Na pecuária, a tecnologia pode ser utilizada no acompanhamento do comportamento, da alimentação, da reprodução e da saúde dos animais, além da automação de ordenha, climatização e distribuição de ração.
Conectividade rural será decisiva para liberar potencial econômico
A concretização dos R$ 48,2 bilhões estimados dependerá da ampliação da infraestrutura digital no campo. Sem conectividade adequada, propriedades rurais podem enfrentar dificuldades para operar máquinas conectadas, transmitir informações e processar grandes volumes de dados.
“A expansão da conectividade rural e da infraestrutura necessária ao processamento de dados é considerada condição para que tecnologias como sensores, máquinas conectadas, drones e outros sistemas de agricultura de precisão possam ser utilizadas em maior escala”, destaca Ramos.
Além do acesso à internet, a adoção da IA exige investimentos em equipamentos, armazenamento e processamento de dados, integração entre plataformas e capacitação dos profissionais.
A falta de padronização e de comunicação entre diferentes máquinas e sistemas também pode limitar o aproveitamento das informações geradas na propriedade.
Trabalhador rural continuará central nas decisões
Embora 92% do impacto estimado no agro esteja associado a máquinas, equipamentos e processos, o estudo não indica a retirada do trabalhador das operações. A tendência é de transformação das funções e das ferramentas utilizadas no campo.
Profissionais deverão assumir um papel cada vez mais ligado à interpretação de dados, supervisão de sistemas automatizados e tomada de decisões estratégicas.
“Dizer que o ganho vem do capital não quer dizer que o trabalhador some da foto. A colheitadeira ficou mais inteligente, mas alguém continua decidindo quando ela entra na lavoura. Muda o kit de ferramentas: máquinas, sensores e sistemas que aprendem com os dados da própria lavoura”, explica Ramos.
Nesse processo, a qualificação da mão de obra será necessária para que produtores, operadores de máquinas, técnicos e gestores consigam utilizar os novos recursos com segurança e eficiência.
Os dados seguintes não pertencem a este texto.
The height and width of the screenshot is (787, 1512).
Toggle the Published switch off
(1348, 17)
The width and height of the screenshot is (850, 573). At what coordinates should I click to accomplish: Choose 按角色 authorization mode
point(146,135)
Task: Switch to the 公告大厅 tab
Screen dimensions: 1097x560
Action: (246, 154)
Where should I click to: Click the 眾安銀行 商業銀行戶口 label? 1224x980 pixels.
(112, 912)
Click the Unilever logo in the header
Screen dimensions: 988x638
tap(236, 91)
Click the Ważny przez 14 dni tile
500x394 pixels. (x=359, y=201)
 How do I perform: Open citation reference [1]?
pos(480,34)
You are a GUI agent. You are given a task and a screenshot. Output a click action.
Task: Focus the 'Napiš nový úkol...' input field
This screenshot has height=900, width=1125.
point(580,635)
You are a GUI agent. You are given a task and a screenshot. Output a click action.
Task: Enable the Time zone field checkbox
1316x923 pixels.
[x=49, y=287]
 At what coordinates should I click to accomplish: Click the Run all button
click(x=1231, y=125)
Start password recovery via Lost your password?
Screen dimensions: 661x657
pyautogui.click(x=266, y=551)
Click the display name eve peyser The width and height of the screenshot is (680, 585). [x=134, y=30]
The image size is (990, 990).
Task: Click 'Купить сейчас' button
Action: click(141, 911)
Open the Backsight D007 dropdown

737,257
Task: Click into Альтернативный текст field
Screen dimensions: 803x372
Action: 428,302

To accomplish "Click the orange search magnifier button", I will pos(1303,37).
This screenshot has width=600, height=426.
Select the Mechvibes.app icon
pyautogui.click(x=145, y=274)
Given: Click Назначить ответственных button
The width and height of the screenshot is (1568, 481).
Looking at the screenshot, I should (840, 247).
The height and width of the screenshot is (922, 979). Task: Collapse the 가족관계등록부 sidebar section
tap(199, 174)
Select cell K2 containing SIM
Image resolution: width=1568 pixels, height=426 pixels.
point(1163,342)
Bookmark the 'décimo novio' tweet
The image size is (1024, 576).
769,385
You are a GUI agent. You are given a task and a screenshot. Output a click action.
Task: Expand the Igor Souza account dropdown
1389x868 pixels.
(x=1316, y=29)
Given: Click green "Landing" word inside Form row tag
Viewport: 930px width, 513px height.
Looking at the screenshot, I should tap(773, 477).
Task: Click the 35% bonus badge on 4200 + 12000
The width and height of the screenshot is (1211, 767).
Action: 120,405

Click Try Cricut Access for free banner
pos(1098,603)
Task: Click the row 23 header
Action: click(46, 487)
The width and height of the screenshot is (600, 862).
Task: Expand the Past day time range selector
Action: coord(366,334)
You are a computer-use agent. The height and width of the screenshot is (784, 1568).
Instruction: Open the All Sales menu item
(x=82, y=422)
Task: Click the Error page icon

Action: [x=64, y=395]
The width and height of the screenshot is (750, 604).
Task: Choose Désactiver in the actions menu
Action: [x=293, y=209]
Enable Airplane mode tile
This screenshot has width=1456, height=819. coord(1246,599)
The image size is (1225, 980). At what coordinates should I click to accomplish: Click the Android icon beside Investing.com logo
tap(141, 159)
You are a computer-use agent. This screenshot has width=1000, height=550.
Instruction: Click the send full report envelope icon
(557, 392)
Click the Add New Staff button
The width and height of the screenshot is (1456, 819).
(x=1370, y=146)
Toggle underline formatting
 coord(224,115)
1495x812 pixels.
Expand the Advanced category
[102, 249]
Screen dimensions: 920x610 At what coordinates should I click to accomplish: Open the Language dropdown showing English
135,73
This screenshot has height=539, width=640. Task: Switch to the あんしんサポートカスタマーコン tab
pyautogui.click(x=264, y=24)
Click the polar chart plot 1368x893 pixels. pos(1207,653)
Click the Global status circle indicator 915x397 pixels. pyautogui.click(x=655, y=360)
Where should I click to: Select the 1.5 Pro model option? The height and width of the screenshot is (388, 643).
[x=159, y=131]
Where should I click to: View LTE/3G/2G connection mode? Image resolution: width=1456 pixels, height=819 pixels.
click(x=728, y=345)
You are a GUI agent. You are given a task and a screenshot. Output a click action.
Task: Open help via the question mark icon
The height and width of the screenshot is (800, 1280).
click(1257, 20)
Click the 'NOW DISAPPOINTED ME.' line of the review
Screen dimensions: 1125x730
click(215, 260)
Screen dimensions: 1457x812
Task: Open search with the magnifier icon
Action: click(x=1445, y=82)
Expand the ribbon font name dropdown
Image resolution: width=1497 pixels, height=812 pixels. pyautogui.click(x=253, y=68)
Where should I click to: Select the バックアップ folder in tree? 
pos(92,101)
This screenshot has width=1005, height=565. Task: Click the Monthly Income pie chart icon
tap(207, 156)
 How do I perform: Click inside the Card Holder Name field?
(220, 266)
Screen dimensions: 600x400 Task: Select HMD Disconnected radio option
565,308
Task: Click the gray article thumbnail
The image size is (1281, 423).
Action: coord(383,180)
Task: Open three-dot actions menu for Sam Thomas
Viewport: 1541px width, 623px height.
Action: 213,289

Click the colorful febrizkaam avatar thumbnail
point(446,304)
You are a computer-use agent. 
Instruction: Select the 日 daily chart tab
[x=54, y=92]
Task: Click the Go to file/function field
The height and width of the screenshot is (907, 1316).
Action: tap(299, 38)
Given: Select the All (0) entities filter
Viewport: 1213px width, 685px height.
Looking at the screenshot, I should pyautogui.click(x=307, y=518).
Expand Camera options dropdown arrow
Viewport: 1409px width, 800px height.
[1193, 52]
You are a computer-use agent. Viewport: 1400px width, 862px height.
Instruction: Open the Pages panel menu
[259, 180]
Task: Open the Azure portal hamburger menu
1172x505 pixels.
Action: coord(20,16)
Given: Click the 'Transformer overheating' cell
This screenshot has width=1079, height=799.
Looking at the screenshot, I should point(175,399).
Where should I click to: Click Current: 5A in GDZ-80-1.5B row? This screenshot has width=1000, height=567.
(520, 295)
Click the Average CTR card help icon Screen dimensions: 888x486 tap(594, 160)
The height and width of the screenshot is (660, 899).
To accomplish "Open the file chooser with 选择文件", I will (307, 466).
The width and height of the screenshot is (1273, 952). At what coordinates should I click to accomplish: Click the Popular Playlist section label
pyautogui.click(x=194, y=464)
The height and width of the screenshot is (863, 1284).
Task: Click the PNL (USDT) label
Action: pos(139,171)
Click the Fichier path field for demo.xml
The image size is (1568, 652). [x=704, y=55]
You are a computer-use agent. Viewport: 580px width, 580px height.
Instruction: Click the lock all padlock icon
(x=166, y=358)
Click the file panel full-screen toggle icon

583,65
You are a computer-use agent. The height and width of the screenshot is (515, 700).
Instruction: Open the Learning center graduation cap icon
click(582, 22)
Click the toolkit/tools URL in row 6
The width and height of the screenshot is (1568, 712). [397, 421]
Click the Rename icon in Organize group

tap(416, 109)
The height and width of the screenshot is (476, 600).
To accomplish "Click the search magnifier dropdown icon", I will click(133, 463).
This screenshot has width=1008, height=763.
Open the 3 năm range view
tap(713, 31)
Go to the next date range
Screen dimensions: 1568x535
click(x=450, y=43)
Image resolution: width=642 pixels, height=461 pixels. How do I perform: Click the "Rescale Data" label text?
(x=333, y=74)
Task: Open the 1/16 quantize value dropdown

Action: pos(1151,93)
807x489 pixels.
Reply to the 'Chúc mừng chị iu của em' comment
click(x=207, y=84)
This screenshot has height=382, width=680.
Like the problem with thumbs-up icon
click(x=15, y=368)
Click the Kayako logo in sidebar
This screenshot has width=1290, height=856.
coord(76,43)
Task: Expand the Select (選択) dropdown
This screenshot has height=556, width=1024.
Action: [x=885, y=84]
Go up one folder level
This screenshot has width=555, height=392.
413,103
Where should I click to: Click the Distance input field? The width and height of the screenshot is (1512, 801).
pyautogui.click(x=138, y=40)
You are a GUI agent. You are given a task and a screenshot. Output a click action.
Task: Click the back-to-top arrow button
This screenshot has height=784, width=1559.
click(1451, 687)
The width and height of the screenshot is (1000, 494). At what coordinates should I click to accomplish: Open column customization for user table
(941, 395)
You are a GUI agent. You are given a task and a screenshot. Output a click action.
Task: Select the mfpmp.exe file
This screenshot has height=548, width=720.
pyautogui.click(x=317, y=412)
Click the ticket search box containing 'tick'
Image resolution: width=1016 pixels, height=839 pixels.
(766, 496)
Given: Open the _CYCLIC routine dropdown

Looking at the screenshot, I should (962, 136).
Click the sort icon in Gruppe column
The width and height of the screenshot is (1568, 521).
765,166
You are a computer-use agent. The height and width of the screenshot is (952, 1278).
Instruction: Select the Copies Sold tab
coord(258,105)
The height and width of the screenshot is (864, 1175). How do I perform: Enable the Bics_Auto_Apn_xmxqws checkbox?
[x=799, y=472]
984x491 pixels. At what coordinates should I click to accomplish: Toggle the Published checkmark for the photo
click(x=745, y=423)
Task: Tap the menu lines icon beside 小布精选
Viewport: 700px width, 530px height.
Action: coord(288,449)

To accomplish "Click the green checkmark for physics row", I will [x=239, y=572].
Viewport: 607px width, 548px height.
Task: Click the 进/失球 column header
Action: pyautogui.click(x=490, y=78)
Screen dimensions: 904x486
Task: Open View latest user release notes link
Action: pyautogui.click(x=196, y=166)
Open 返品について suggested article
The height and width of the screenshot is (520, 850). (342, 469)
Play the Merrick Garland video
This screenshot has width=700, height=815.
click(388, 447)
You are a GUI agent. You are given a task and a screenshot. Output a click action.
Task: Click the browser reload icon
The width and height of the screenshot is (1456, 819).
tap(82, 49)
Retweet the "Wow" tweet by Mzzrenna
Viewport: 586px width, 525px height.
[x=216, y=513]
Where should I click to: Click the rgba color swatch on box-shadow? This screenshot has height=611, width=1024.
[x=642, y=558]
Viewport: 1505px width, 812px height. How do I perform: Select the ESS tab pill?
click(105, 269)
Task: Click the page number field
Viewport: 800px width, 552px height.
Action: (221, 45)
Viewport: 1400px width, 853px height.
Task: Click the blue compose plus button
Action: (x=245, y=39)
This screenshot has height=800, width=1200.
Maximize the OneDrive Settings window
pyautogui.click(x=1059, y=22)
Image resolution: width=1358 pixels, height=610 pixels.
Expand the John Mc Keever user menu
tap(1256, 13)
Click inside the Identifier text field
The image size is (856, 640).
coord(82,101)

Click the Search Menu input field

IA pode adicionar R$ 986,7 bilhões à economia brasileira
O perfil projetado para a agropecuária difere do resultado calculado para o conjunto da economia nacional.
Considerando os 12 setores avaliados pelo Reglab, a inteligência artificial poderá adicionar R$ 986,7 bilhões ao PIB brasileiro até 2030. Desse impacto, 65% estarão relacionados ao aumento da produtividade dos trabalhadores e 35% à maior eficiência de máquinas, equipamentos e processos.
Na agropecuária, a proporção se inverte devido à forte dependência de ativos produtivos e à crescente mecanização das atividades.
Adoção da IA dependerá de acesso e planejamento
O avanço da inteligência artificial pode representar ganhos de produtividade, redução de custos e uso mais eficiente dos recursos naturais. Para que os benefícios alcancem diferentes perfis de produtores, entretanto, será necessário ampliar o acesso à conectividade, ao financiamento, à assistência técnica e à qualificação profissional.
Também será importante garantir qualidade, segurança e governança dos dados gerados nas propriedades. Informações sobre produtividade, clima, solo, custos e funcionamento das máquinas passam a ter valor estratégico e precisam ser administradas com critérios claros.
A estimativa de R$ 48,2 bilhões mostra que o potencial da IA no agronegócio não está apenas na automação, mas na capacidade de integrar equipamentos, dados e conhecimento técnico. A transformação econômica dependerá de como essas ferramentas serão incorporadas à realidade produtiva e convertidas em decisões mais precisas no campo.